Purpose Results from recent randomised controlled trials demonstrate the superiority of surgery over physiotherapy in patients with femoroacetabular impingement (FAI) of the hip in early follow-up. However, there is paucity of evidence regarding which factors influence outcomes of FAI surgery, particularly notable is the lack of information on the effect of impingement subtype (cam or pincer or mixed) on patient reported outcomes measures (PROMs). This study aims to evaluate the early outcomes of hip arthroscopy for FAI, and their determinants. Methods This is a retrospective analysis of prospectively collected data from the UK Non-Arthroplasty Hip Registry (NAHR) of patients undergoing arthroscopic intervention for FAI between 2012 and 2019. The null hypothesis was that there is no difference in PROMs, based on morphological subtype of FAI treated or patient characteristics, at each follow-up timepoint.

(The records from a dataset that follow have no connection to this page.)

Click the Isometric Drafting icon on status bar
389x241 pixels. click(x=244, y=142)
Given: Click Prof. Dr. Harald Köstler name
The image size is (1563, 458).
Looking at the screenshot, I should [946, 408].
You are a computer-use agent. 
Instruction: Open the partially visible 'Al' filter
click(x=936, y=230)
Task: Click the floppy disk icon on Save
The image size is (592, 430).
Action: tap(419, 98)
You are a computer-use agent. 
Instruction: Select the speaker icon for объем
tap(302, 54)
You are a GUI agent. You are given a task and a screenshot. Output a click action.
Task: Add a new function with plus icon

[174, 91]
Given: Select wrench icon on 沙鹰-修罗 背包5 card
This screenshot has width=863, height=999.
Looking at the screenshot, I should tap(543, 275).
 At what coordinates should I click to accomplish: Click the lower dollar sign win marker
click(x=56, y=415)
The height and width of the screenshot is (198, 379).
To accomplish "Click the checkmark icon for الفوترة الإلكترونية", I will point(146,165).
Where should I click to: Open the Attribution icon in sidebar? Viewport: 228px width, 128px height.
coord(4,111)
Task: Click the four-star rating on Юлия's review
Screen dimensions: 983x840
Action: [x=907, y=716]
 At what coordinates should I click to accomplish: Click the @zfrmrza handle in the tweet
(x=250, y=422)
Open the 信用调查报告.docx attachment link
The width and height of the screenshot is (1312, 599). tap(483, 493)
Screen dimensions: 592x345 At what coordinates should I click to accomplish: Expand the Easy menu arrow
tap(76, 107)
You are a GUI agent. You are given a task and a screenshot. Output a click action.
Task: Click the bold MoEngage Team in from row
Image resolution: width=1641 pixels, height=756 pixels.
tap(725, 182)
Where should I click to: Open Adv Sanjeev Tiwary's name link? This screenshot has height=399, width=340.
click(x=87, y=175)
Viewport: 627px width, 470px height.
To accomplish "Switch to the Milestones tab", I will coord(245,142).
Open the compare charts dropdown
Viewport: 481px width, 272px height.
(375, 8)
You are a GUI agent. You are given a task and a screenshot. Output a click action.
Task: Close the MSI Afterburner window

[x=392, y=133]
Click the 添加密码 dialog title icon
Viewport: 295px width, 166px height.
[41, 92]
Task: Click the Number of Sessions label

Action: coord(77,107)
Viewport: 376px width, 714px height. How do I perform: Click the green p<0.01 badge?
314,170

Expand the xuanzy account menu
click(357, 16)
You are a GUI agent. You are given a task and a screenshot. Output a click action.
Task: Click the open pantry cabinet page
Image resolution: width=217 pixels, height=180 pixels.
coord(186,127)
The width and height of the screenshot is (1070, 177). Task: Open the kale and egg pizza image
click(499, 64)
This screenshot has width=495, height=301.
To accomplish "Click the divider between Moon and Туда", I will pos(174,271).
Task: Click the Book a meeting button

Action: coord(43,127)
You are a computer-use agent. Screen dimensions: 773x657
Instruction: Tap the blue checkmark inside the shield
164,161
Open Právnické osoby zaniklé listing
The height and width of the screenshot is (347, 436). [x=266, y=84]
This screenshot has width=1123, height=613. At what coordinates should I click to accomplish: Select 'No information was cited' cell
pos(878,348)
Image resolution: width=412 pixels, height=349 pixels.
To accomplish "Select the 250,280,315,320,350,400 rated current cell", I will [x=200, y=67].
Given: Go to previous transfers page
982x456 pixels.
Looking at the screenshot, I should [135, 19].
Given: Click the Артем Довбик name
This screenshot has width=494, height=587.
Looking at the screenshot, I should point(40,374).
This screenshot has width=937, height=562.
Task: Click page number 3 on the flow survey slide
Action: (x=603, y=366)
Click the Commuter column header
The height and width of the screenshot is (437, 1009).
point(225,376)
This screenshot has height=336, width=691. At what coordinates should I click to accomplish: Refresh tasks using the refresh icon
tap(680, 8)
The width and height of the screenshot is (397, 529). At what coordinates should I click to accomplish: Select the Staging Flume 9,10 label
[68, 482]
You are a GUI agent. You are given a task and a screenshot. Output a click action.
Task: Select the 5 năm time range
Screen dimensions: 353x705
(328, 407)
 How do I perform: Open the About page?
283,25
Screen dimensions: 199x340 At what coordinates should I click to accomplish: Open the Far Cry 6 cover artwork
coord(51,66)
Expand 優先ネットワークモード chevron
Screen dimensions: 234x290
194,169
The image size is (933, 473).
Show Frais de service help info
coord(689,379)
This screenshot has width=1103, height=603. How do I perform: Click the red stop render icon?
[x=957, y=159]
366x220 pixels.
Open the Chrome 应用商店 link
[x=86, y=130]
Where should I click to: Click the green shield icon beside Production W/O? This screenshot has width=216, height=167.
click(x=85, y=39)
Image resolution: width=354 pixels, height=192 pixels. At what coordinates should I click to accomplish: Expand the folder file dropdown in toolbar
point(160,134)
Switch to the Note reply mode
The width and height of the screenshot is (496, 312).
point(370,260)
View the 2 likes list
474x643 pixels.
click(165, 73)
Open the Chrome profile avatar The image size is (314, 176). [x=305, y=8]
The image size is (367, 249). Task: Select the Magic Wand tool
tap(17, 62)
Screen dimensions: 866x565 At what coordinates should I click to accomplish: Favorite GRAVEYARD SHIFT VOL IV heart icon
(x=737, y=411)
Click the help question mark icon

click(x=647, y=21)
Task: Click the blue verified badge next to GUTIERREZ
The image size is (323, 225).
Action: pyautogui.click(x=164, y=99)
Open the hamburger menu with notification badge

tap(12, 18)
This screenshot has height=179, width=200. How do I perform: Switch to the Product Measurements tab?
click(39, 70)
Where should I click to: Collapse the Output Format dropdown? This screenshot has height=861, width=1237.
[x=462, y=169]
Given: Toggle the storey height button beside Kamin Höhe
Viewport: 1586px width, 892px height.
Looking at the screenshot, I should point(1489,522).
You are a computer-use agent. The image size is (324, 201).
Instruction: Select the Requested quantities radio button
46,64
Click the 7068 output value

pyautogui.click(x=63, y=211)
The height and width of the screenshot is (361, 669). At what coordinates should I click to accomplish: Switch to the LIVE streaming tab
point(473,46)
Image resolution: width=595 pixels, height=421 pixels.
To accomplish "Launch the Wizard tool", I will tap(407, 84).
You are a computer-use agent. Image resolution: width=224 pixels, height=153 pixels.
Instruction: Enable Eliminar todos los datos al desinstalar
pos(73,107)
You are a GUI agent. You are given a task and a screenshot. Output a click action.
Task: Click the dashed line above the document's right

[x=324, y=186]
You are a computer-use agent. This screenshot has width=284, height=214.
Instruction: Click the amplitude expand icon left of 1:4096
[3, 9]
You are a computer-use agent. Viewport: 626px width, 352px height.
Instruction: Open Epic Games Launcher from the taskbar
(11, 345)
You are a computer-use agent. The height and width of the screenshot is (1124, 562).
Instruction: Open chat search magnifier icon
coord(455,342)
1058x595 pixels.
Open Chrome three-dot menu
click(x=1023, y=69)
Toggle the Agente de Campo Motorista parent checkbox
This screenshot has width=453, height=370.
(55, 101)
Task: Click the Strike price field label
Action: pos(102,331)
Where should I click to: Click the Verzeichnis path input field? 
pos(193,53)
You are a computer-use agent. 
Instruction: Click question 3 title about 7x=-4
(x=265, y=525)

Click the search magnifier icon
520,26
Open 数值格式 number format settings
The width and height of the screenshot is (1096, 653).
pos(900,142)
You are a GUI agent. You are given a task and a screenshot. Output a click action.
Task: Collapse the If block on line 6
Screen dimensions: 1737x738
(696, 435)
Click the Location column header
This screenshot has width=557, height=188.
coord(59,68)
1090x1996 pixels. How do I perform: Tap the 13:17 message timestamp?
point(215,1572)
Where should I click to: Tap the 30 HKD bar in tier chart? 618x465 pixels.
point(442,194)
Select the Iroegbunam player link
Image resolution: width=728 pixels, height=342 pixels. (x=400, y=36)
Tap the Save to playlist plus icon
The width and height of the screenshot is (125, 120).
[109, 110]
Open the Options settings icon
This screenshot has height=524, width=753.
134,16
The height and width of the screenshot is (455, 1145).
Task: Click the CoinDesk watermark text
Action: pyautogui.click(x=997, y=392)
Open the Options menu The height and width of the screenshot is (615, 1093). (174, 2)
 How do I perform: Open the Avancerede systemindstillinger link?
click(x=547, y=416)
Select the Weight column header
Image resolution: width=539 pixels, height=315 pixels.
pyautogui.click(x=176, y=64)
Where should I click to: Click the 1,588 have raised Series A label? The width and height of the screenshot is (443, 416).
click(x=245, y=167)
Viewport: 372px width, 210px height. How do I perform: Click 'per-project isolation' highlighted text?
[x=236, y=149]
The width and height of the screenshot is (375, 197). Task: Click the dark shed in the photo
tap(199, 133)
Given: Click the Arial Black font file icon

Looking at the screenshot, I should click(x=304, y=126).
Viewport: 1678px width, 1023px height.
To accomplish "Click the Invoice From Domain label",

The outcome measures used for the study were the iHOT-12 score and the EQ5D Index and VAS 6- and 12-month follow-up. Results A cohort of 4963 patients who underwent arthroscopic treatment of FAI were identified on the NAHR database. For all FAI pathology groups, there was significant improvement from pre-operative PROMs when compared to those at 6 and 12 months. Overall, two-thirds of patients achieved the minimum clinically important difference (MCID), and almost half achieved substantial clinical benefit (SCB) for iHOT-12 by 12 months. Pre-operatively, and at 12-month follow-up, iHOT-12 scores were significantly poorer in the pincer group compared to the cam and mixed pathology groups (p < 0.01). Multivariable analysis revealed PROMS improvement in the setting of a higher-grade cartilage lesion. Conclusion This registry study demonstrates that hip arthroscopy is an effective surgical treatment for patients with symptomatic FAI and results in a statistically significant improvement in PROMs which are maintained through 12 months follow-up. Level of evidence III.